When I turn off the news and just get outside and in the company of strangers, I get a much more uplifted view of humanity.
I agree though it's a bit of sticking your head in the sand, no? There person is smart, people ... (per men in black). That's why it's always refreshing to talk to a person or two, but easy to be horrified when you look at what people are doing.
I don’t think it’s about the news horrifying us as much as too much consumption making us numb and hypnotised. I used to watch the news once a day on TV and read the newspaper two or three times a week and the experience of news to that cadence compared to what I’m gorging on now is night and day. That was habit, this is addiction.
People who watch too much news tend to be the unhappiest people, and for some reason, they like to spread that unhappiness and negativity around...like a zombie infection or something.
What I take out of this, is rather that the news are (at this point) more the ruminating, focusing on the bad/worst of humanity, rather than the uplifting/inspiring.

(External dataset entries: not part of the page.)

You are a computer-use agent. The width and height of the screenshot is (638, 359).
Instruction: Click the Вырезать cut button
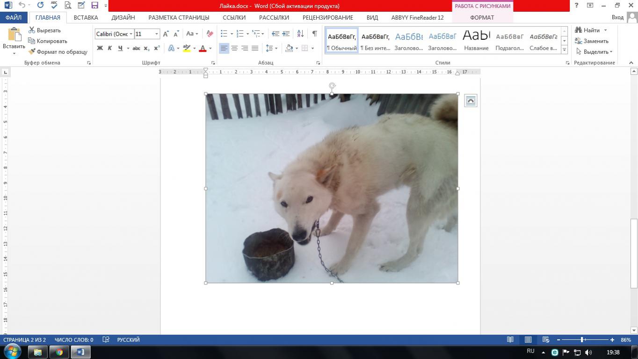coord(44,30)
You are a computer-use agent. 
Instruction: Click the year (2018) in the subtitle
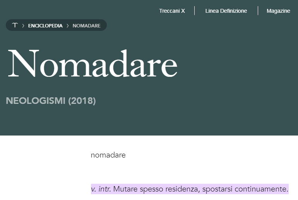82,100
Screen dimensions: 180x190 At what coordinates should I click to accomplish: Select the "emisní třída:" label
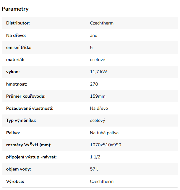point(19,48)
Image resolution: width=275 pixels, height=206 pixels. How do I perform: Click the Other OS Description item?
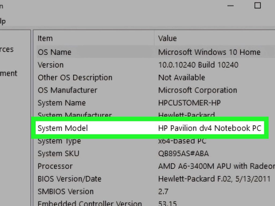click(x=75, y=78)
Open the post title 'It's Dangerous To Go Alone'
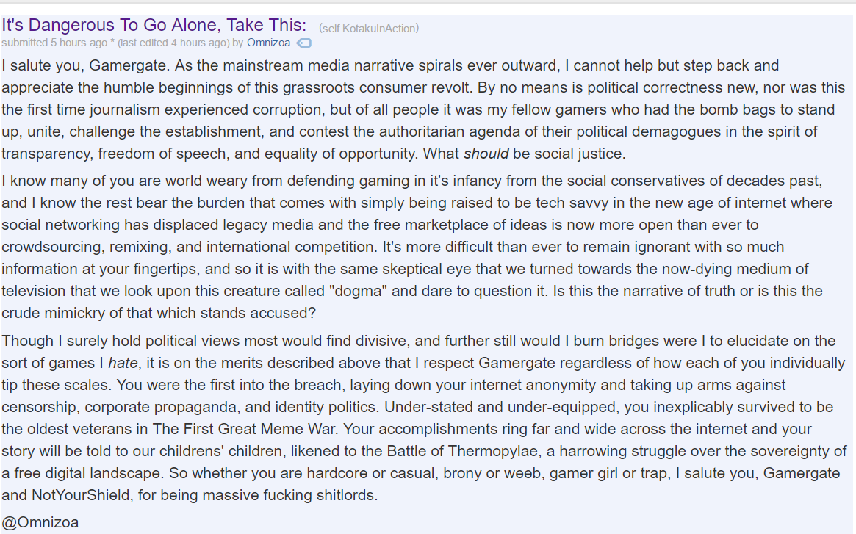 coord(154,25)
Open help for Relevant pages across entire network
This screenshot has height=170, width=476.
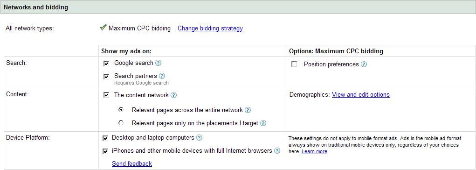248,110
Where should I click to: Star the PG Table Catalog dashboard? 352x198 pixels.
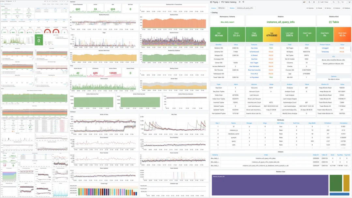(x=240, y=2)
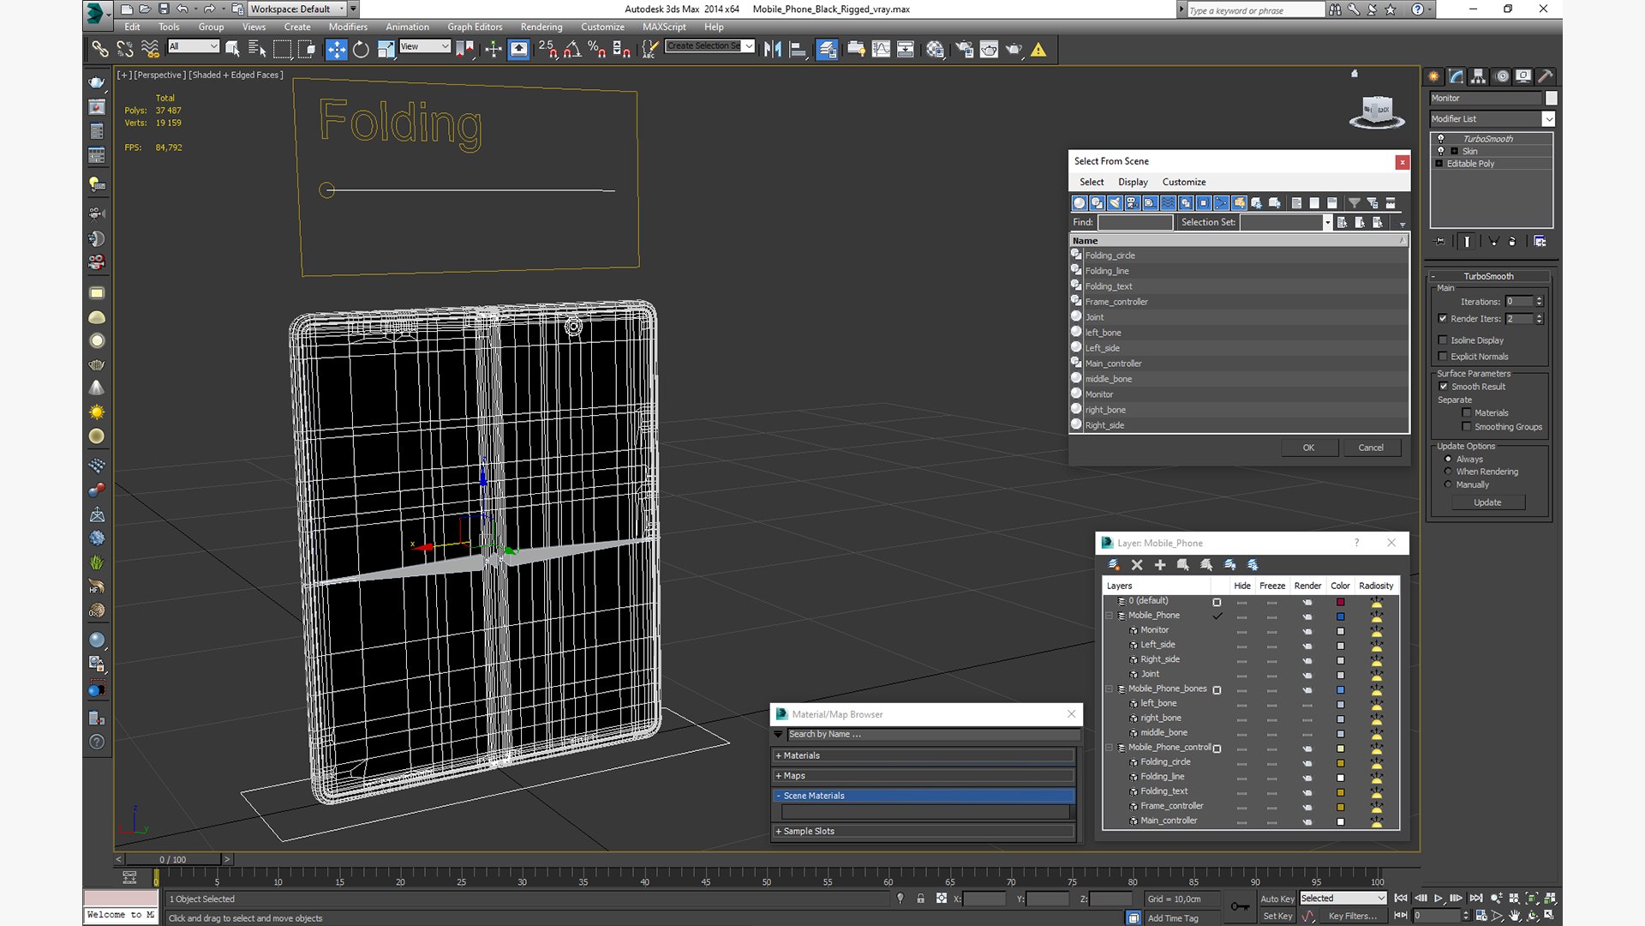Screen dimensions: 1645x926
Task: Click the Find input field
Action: (1134, 222)
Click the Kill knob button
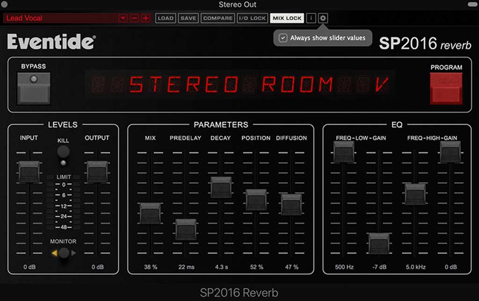 (x=63, y=152)
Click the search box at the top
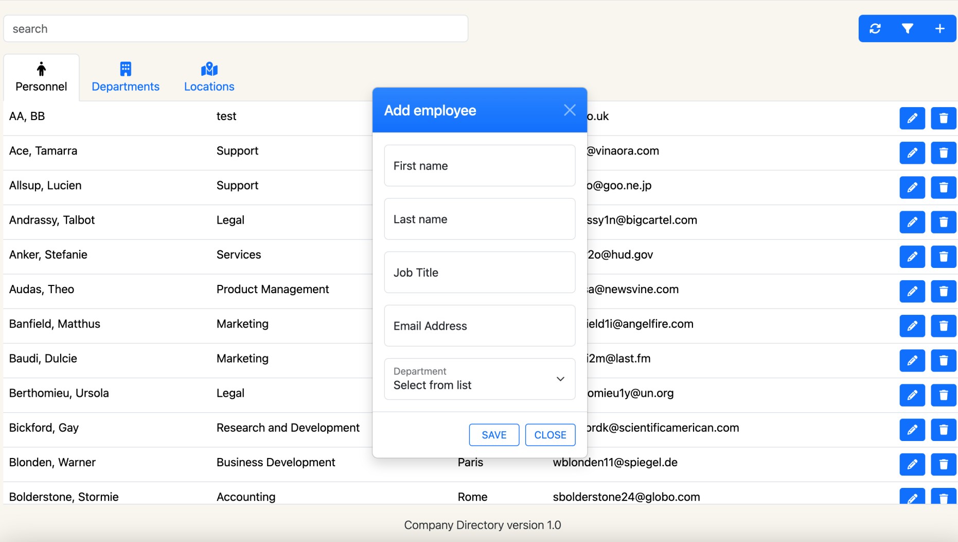Screen dimensions: 958x542 tap(236, 29)
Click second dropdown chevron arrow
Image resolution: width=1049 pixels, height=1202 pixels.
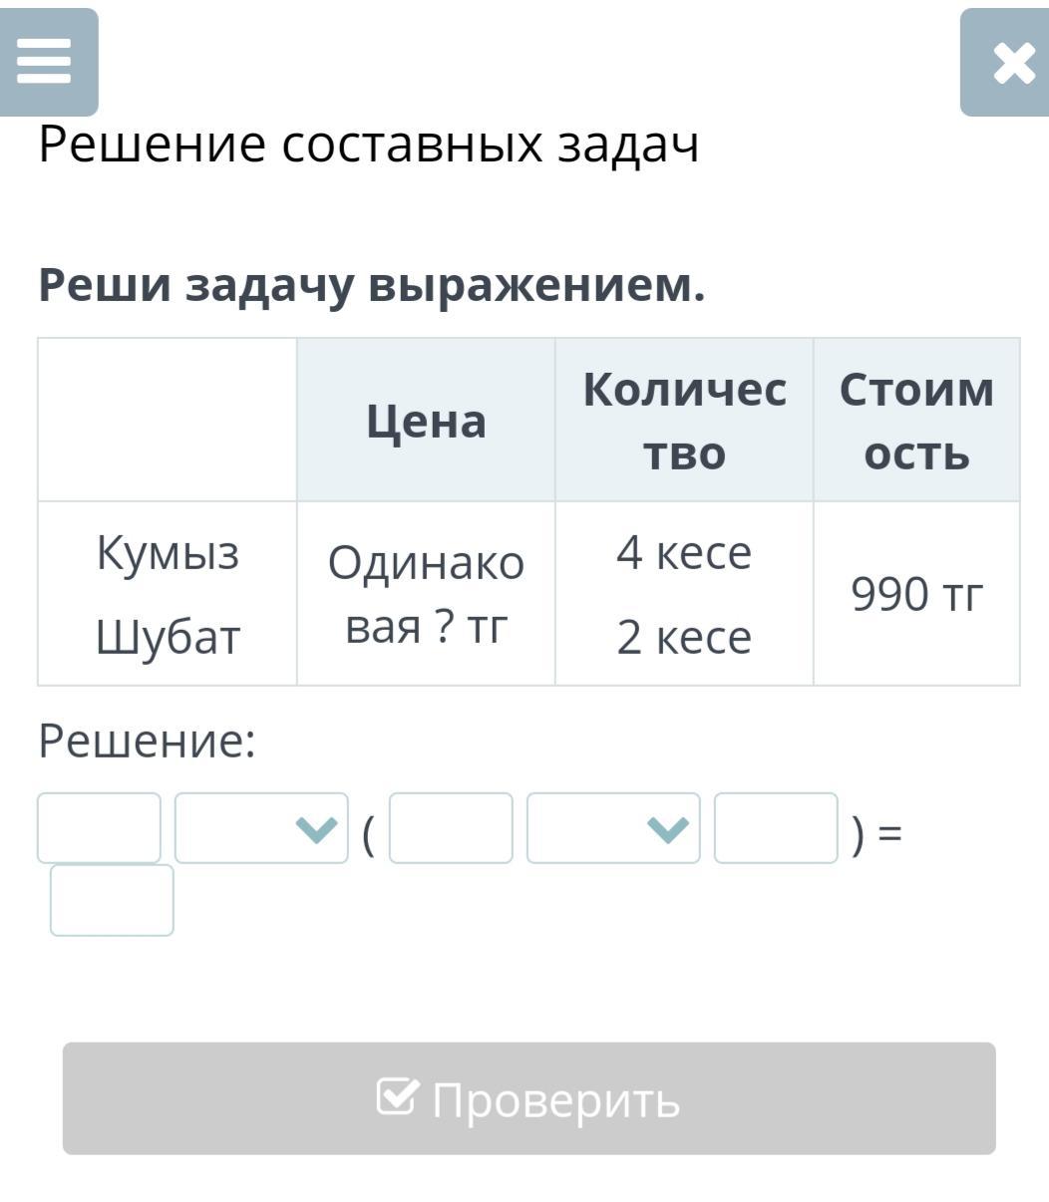(x=668, y=828)
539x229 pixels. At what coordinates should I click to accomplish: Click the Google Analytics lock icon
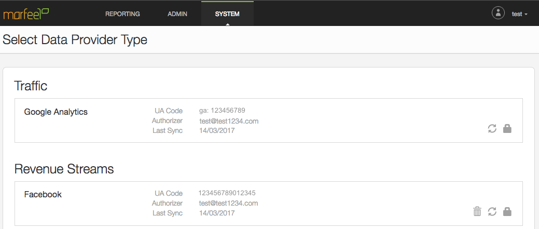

In that, it's addictive, and/but not useful nor efficient nor representative of humanity state and progress (of which you get a broader perspective when you get to meet different people everyday).
In that perspective, skipping the news is not so much burying the head in the sand, rather the opposite.
TV news is curated for a particular effect; Why this story, and not that one?
It is a type of commercial entertainment. It it simultaneously inane and culturally violent. Here are people dying in an ongoing struggle for power between warlords and a corrupt government; here are professional athletes winning a tournament. Here's the weather forecast. These subjects merit approximately equal time and similar sentiment in tone. As a viewer of TV news, you are not empowered to change anything because you are not informed of any of the forces and complexities driving the violence and there is no call to action.
People put those systems we live under in place, and, importantly, people continue, even go out of their way, to keep these systems in place. It's not enough to simply recognize that issues are systemic. Good people would actually do something to address them.